Şiddetin Psikolojisi: Kadın Cinayetlerine Son!

Bugün yine içimizi yakan bir haberle sarsıldık. Türkiye’de iki kadın daha hayatlarından koparıldı. Her gün yeni bir kadın cinayeti haberi duymak artık neredeyse normalleşmiş gibi görünüyor. Kadınların yaşam haklarının bu kadar kolay ellerinden alınması, bizim insani değerlerimize, toplumsal yapımıza, ahlakımıza bir meydan okumadır.

Psikolojiye baktığımızda, insan davranışlarının temelinde toplumsal normların ve bireysel deneyimlerin ne kadar güçlü bir etkisi olduğunu görürüz.

Maalesef, kadına karşı şiddet konusunda, özellikle Orta Doğu ve Türkiye’de köklü bir sorunla karşı karşıyayız. Bu sorunun temelinde sadece bireysel bir şiddet eğilimi yok, toplumsal cinsiyet rolleri, yanlış güç ve otorite anlayışı yatıyor.

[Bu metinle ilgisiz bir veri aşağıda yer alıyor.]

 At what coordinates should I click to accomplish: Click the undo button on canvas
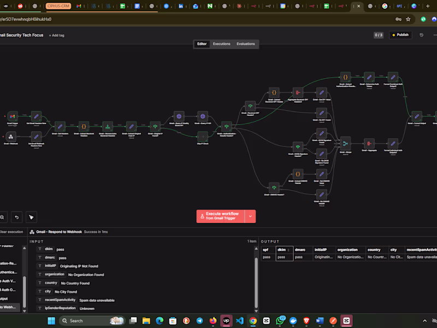coord(16,217)
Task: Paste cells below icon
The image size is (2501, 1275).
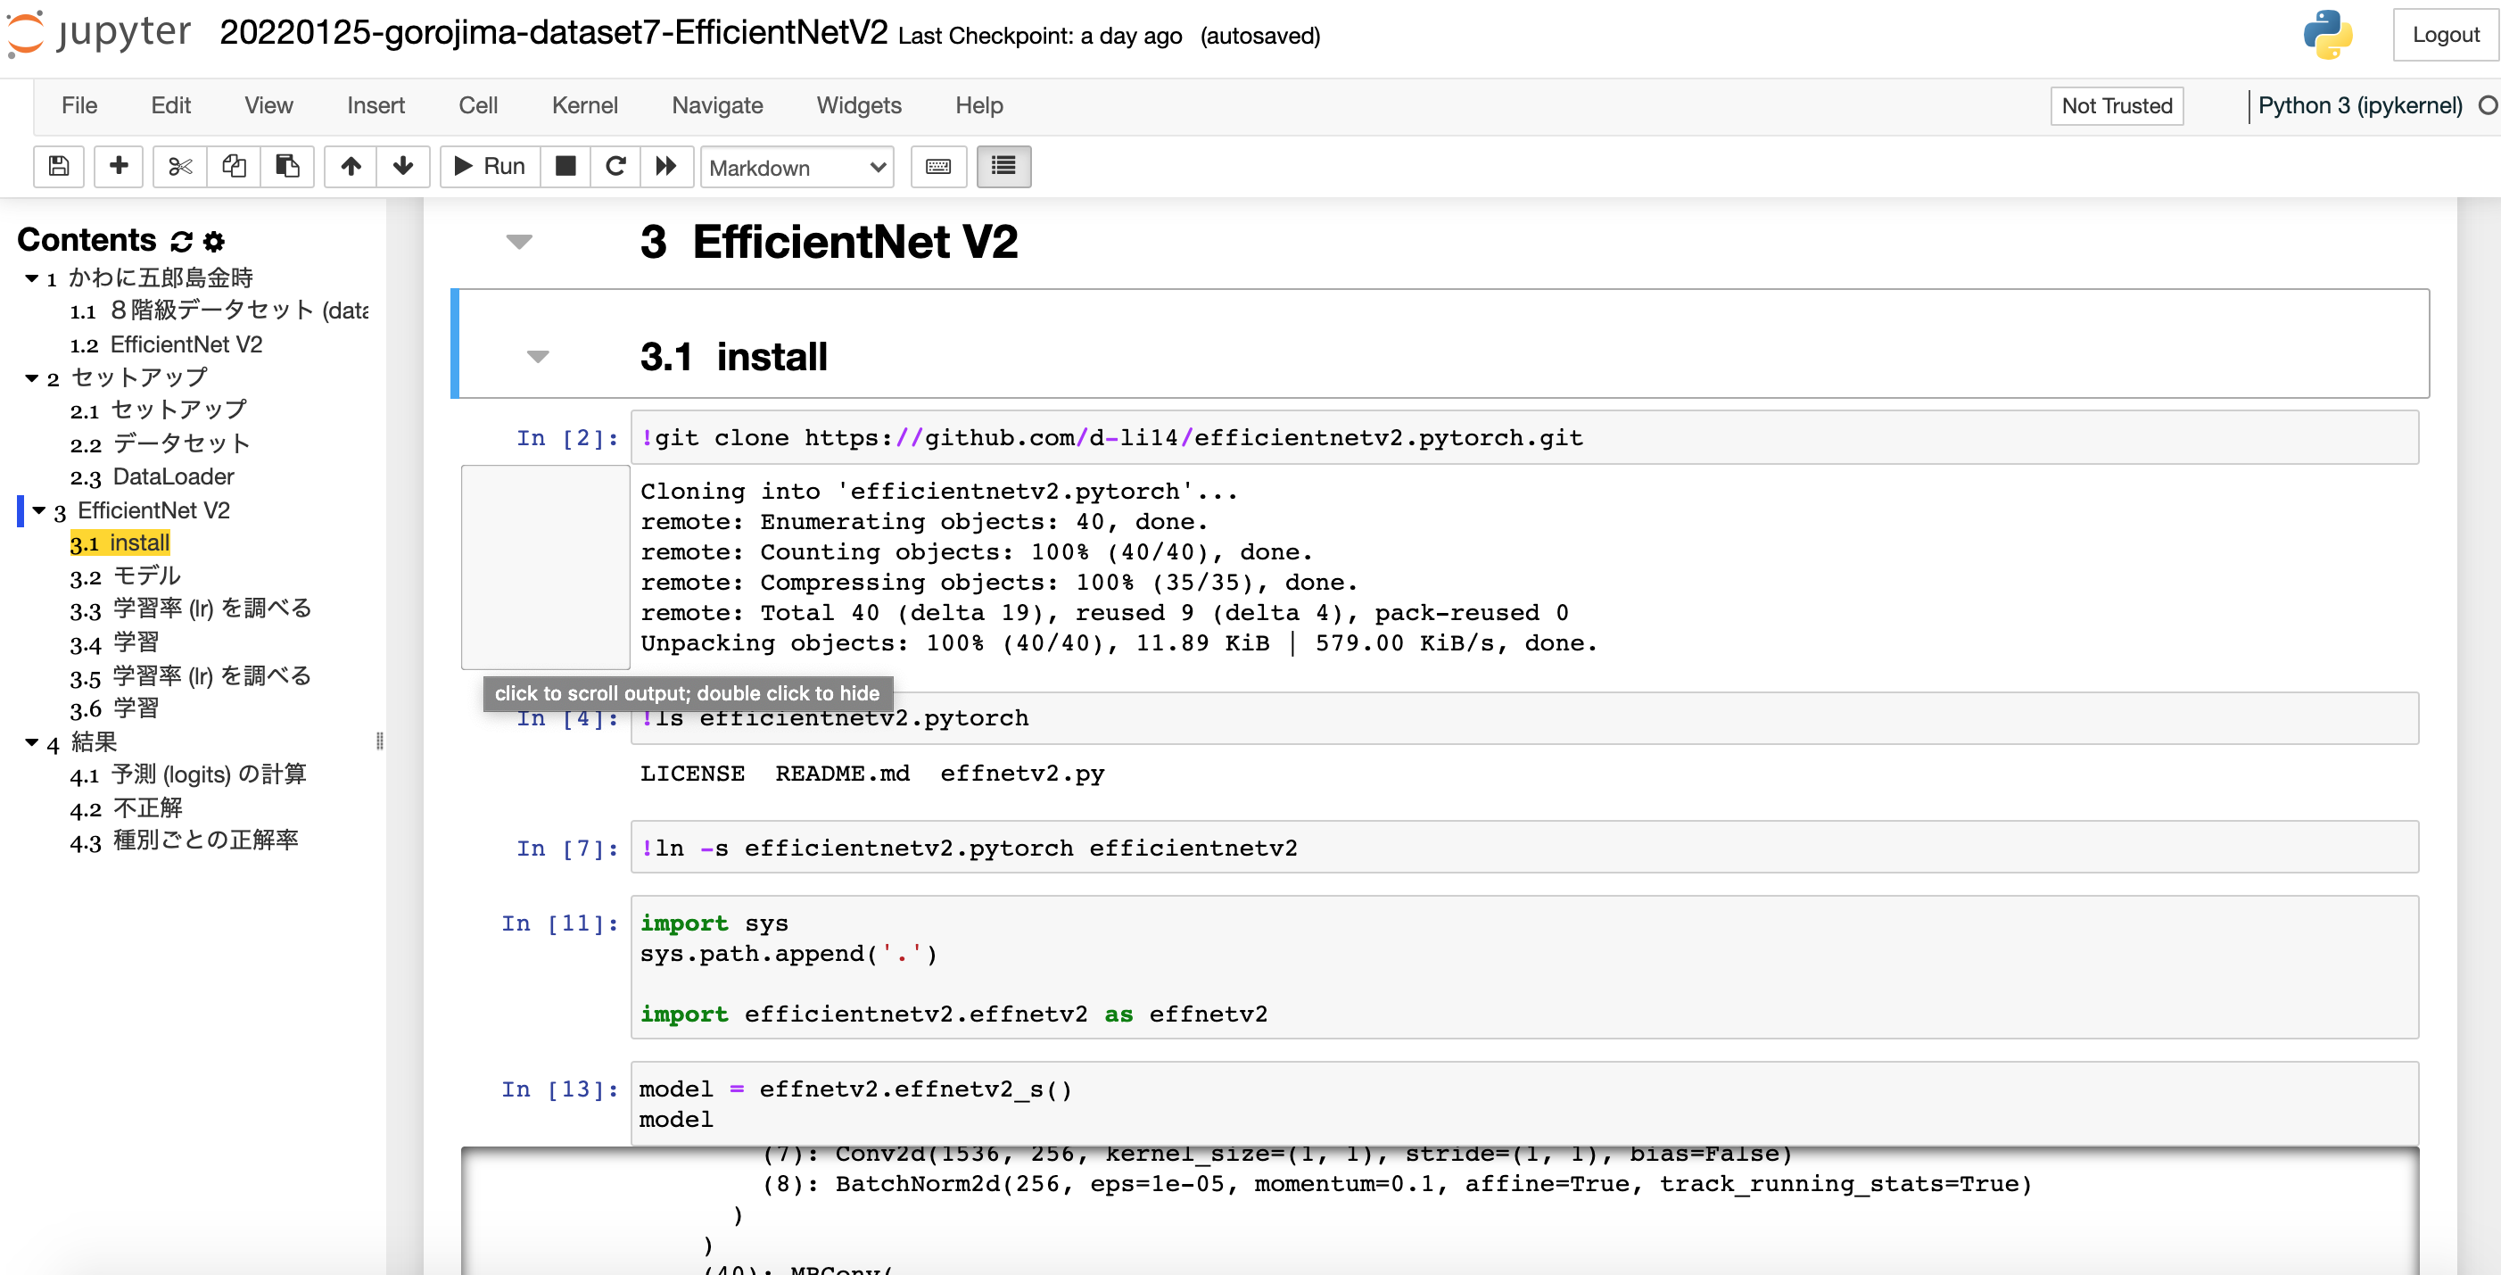Action: point(286,166)
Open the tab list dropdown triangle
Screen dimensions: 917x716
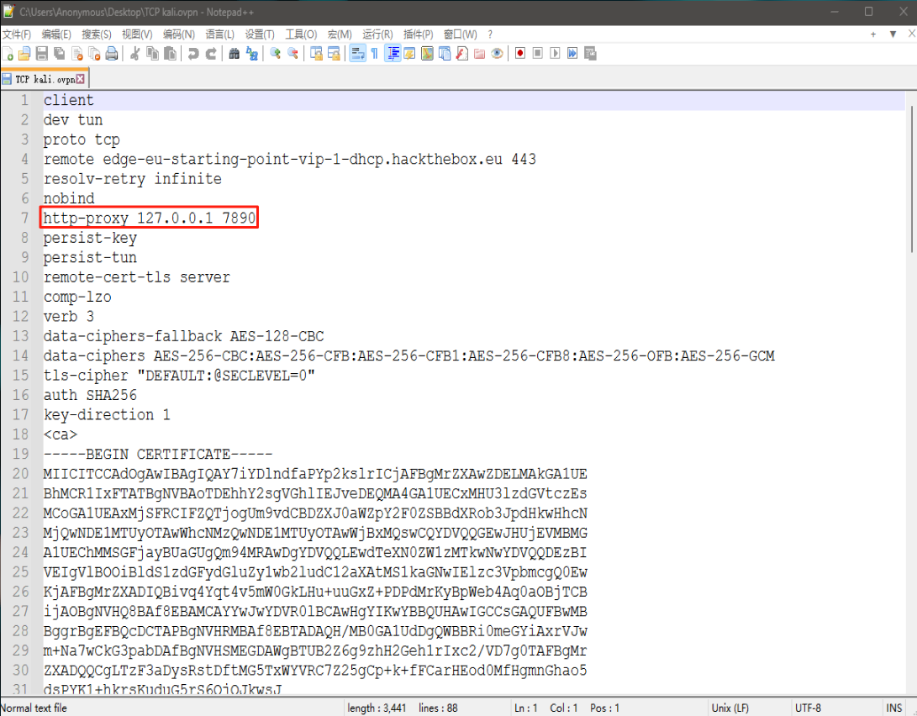(891, 34)
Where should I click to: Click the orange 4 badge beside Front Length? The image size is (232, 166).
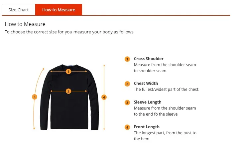point(127,127)
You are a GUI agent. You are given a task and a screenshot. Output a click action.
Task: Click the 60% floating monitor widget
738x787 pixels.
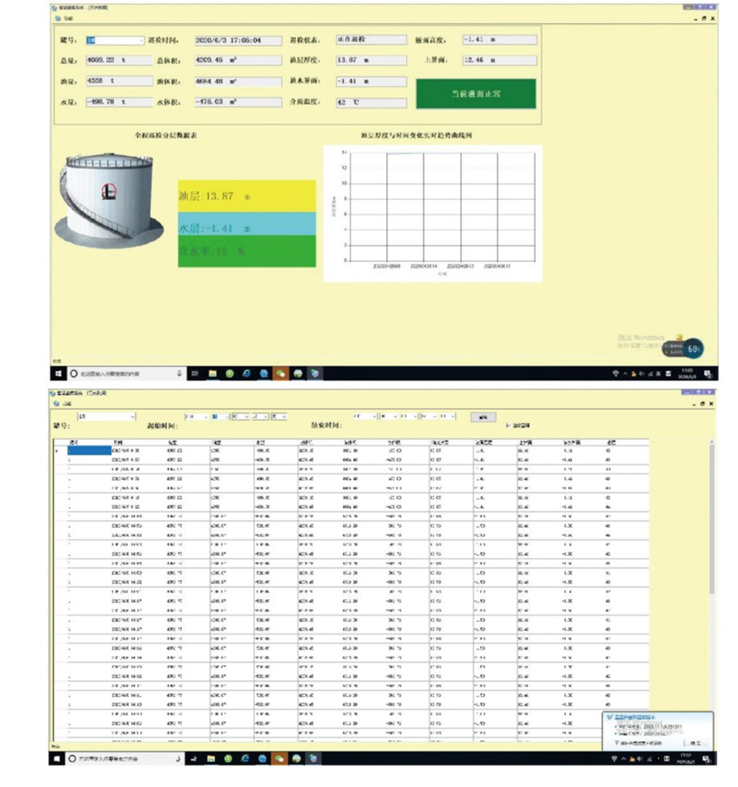693,349
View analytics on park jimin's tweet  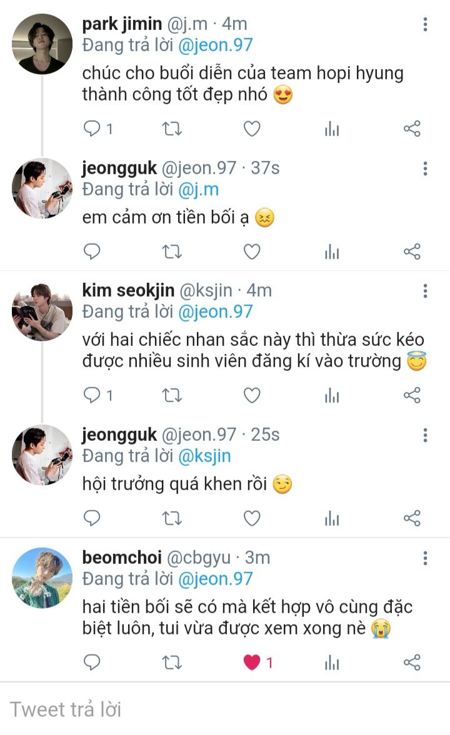pyautogui.click(x=332, y=129)
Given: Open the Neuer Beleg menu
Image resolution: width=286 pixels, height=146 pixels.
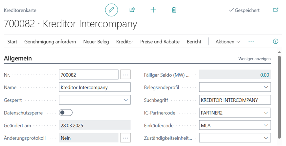Looking at the screenshot, I should 96,42.
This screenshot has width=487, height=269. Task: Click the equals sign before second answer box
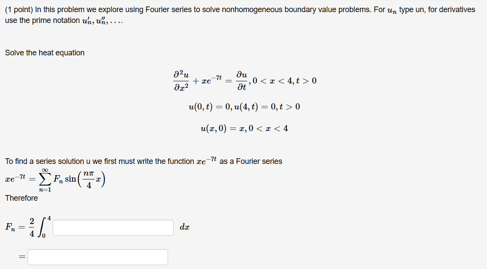[x=21, y=257]
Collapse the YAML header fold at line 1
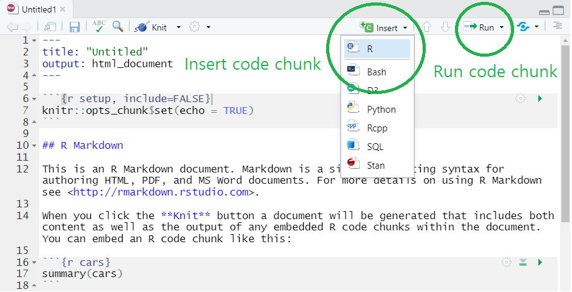 tap(33, 40)
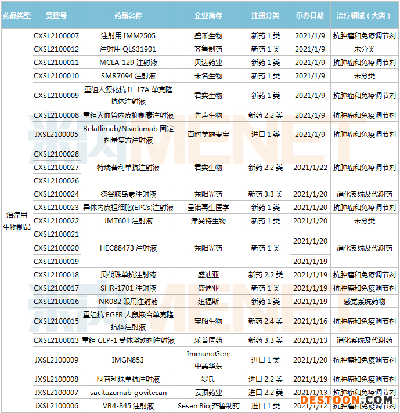Viewport: 400px width, 413px height.
Task: Select the 承办日期 column header
Action: (x=311, y=15)
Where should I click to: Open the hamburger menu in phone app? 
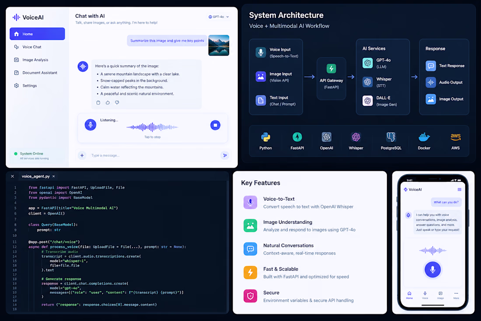(460, 190)
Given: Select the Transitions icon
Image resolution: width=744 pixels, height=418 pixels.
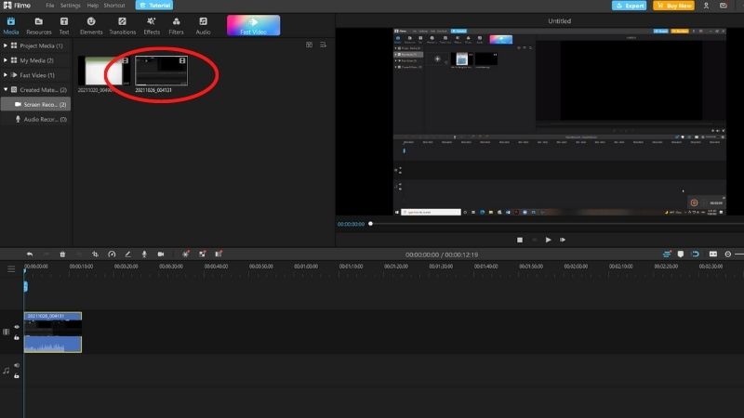Looking at the screenshot, I should (x=123, y=26).
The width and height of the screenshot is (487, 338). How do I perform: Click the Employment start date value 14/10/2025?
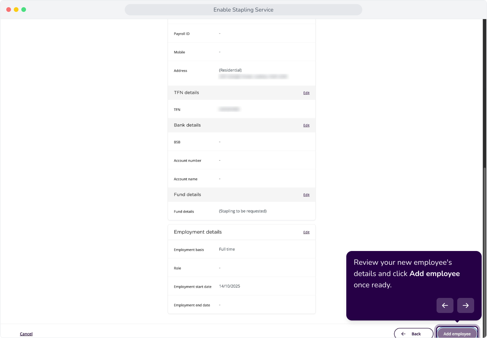coord(230,286)
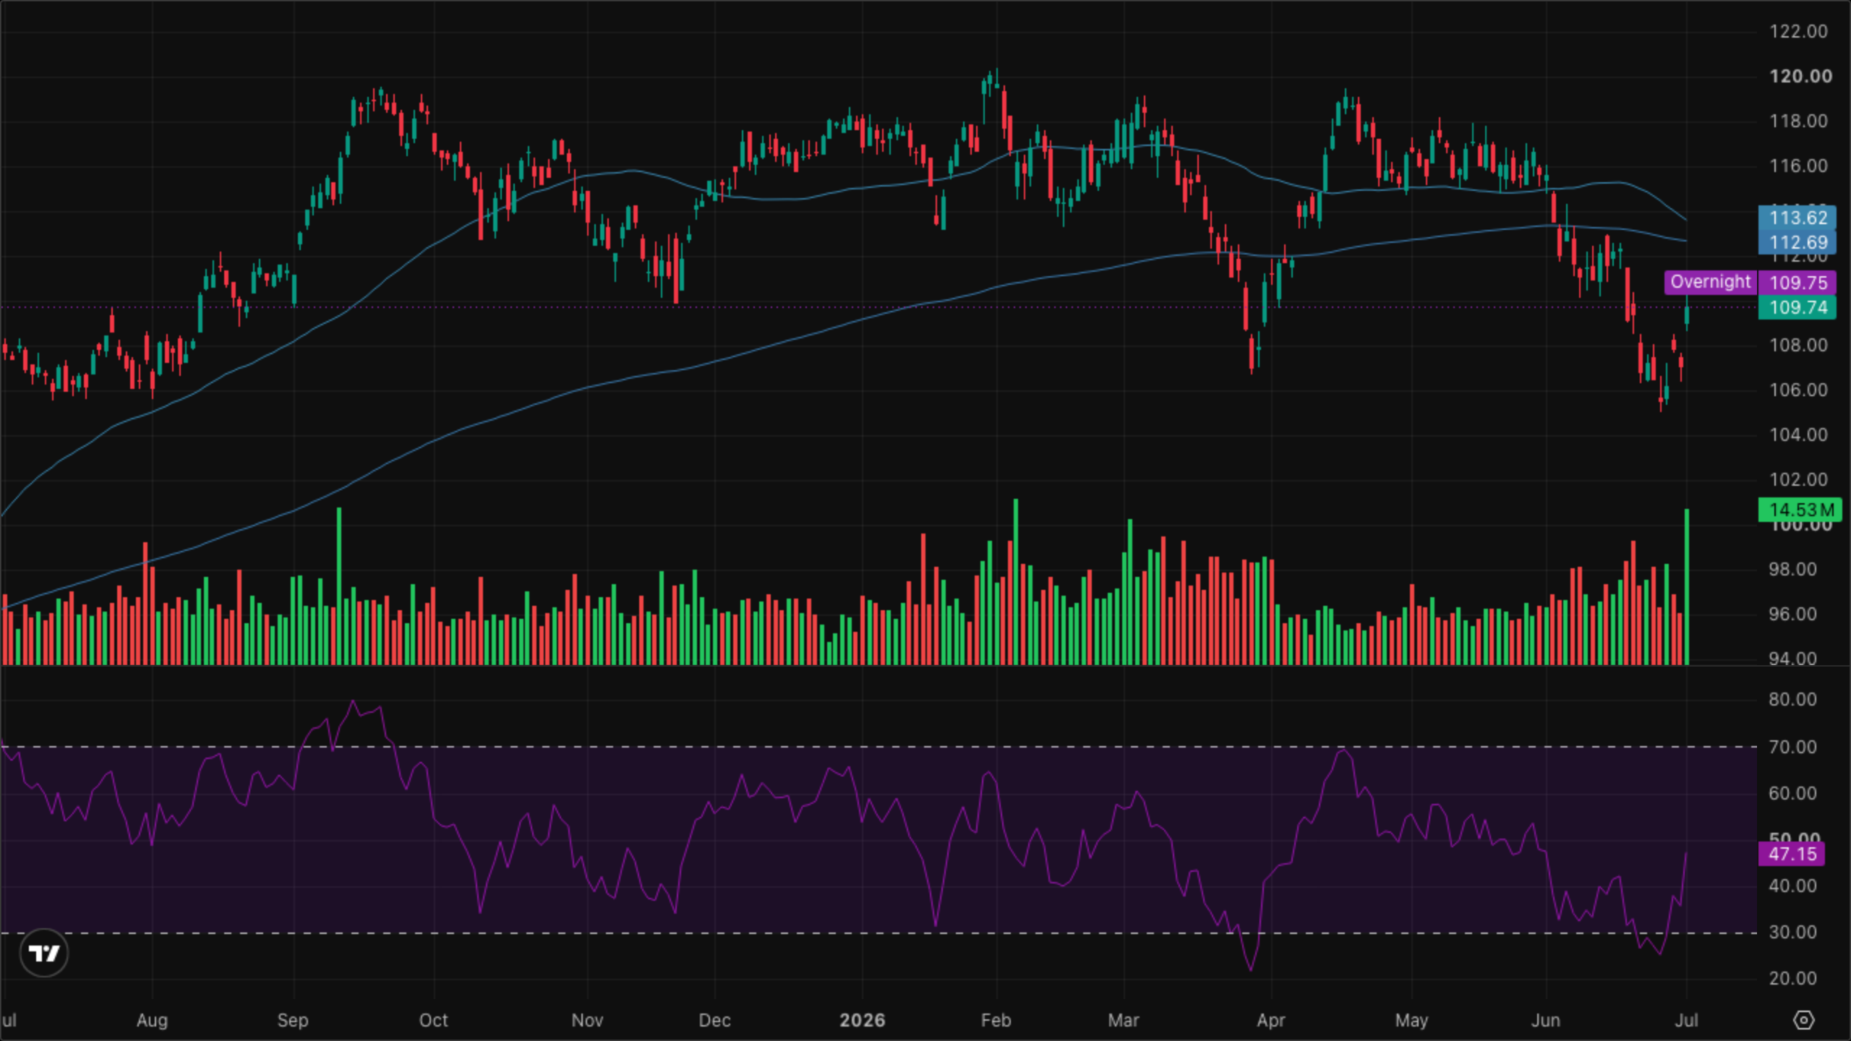Image resolution: width=1851 pixels, height=1041 pixels.
Task: Click the purple Overnight price tag
Action: pos(1710,282)
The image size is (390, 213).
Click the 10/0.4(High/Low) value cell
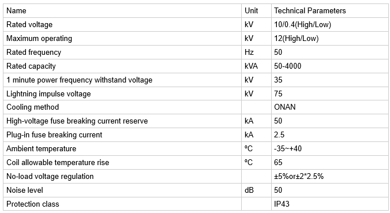(330, 25)
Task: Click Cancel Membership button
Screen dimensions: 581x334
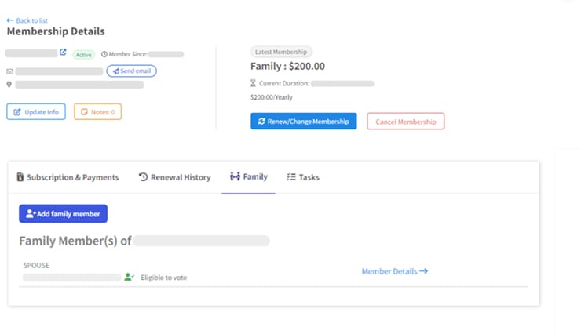Action: click(x=405, y=122)
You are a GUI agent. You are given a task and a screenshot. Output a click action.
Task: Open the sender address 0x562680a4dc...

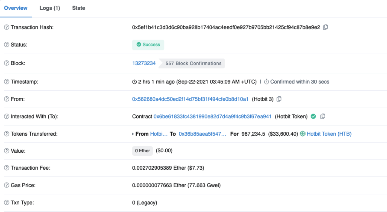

Kadın cinayetleri, sadece bir “öfke anı” ya da “kişisel kriz” olarak açıklanamaz. Bu, çok daha derin bir toplumsal sorunun yansımasıdır. Birçoğumuz kadınların “zayıf” ve “itaatkâr” olması gerektiği gibi yanlış mesajlarla büyütüldük. Erkeklere ise güçlü, dominant ve kontrolü elinde tutan bireyler olmaları öğretildi. İşte bu öğrenilmiş roller, kadına karşı şiddetin ve cinayetlerin arka planında yatan en büyük nedenlerden biri.

Fiziksel ve psikolojik şiddet uygulayan bireyler genellikle kendilerini tehdit altında hissettikleri için saldırgan davranışlara başvururlar. Tehdit algısı ise çoğu zaman “güçlerini” kaybettiklerine dair bir inançtan gelir. Bir kadın kendi ayakları üzerinde durmaya başladığında, özgürleşmeye çalıştığında, bir birey olarak kendini ifade ettiğinde, bazı erkekler bunu bir tehdit olarak algılar ve kontrolü elden bırakmamak için şiddete başvururlar. Bu durumun temelinde ise hastalıklı bir güç ve kontrol anlayışı var.

Ama şunu söylemek zorundayız: Bu, kadının suçu değil. Toplum olarak bu kadın cinayetlerine artık bir dur demek zorundayız.  Bu tür şiddet olaylarını sadece cezai yaptırımlarla çözmek yeterli değil. Elbette, daha fazla yaptırım, daha ağır cezalar uygulanmalı. Ancak asıl mesele, toplumun şiddeti meşrulaştıran bu zihniyetten kurtulması. Bunun yolu da eğitimden, toplumsal farkındalıktan ve kadın-erkek eşitliğini her alanda sağlamak için verilen mücadeleden geçiyor.

Şunu sormamız lazım: Erkek çocukları nasıl yetiştiriyoruz? Onlara şiddeti bir çözüm yolu olarak mı öğretiyoruz? Kadınlar hayatlarını korumak için nasıl bir mücadele veriyor? Bu sorulara cesurca cevaplar bulmadan, bu döngüyü kıramayız.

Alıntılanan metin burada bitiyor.